Item coordinate data
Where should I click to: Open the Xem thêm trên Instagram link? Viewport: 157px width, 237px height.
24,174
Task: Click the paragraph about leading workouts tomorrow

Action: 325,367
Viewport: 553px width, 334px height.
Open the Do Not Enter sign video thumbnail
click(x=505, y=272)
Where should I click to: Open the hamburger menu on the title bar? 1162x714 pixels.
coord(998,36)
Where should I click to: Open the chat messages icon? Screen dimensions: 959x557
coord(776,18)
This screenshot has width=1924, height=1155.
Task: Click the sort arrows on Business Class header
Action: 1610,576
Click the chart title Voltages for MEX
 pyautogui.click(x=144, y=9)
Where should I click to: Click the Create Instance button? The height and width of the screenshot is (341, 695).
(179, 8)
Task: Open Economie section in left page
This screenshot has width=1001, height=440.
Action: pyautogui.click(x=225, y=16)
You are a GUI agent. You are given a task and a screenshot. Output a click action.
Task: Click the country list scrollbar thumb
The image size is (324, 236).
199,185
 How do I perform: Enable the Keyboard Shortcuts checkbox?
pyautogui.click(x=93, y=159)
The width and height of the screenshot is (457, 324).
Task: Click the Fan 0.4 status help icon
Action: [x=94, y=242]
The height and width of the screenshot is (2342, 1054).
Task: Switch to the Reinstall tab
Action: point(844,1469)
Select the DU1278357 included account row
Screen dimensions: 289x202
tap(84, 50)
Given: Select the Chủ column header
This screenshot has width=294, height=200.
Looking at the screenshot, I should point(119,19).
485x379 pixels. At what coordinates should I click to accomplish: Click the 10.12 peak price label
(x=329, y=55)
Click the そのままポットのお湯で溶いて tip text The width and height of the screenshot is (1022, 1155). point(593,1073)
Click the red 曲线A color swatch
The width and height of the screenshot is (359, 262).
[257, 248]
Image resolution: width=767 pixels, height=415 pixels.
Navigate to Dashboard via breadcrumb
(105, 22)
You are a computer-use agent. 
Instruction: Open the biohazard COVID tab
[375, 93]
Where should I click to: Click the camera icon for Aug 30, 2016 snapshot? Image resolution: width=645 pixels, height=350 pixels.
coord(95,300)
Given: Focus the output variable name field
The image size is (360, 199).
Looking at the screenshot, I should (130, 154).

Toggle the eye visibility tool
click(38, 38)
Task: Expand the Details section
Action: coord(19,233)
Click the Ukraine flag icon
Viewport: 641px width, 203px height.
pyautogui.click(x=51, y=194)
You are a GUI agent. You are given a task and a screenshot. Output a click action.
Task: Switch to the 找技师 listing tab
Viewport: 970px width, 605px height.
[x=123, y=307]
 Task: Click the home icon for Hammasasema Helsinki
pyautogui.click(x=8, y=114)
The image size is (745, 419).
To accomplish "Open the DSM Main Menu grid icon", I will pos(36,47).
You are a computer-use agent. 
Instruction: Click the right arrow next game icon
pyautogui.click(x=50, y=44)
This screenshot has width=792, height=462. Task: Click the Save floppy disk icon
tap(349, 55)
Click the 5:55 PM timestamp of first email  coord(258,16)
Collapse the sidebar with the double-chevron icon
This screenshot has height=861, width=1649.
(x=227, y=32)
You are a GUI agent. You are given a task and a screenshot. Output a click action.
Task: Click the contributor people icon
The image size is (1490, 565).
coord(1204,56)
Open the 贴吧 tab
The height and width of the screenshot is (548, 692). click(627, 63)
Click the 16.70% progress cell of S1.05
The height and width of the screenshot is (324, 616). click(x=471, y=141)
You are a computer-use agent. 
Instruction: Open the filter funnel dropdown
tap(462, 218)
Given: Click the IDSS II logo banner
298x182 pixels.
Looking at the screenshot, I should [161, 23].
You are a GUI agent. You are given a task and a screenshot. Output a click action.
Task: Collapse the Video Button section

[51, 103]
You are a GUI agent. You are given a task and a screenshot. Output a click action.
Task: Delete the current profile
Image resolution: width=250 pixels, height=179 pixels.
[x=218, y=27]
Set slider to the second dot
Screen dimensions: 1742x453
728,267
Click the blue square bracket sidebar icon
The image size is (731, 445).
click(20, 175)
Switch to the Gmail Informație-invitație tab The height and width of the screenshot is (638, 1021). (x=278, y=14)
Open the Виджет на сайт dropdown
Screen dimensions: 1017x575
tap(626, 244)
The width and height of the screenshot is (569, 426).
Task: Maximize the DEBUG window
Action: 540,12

* [INSTRUCTIONS TO FOLLOW]: How many lines in the material above contain the word "icon"? Reply with the number alone.

* [OUTPUT OF THE EXERCISE]: 11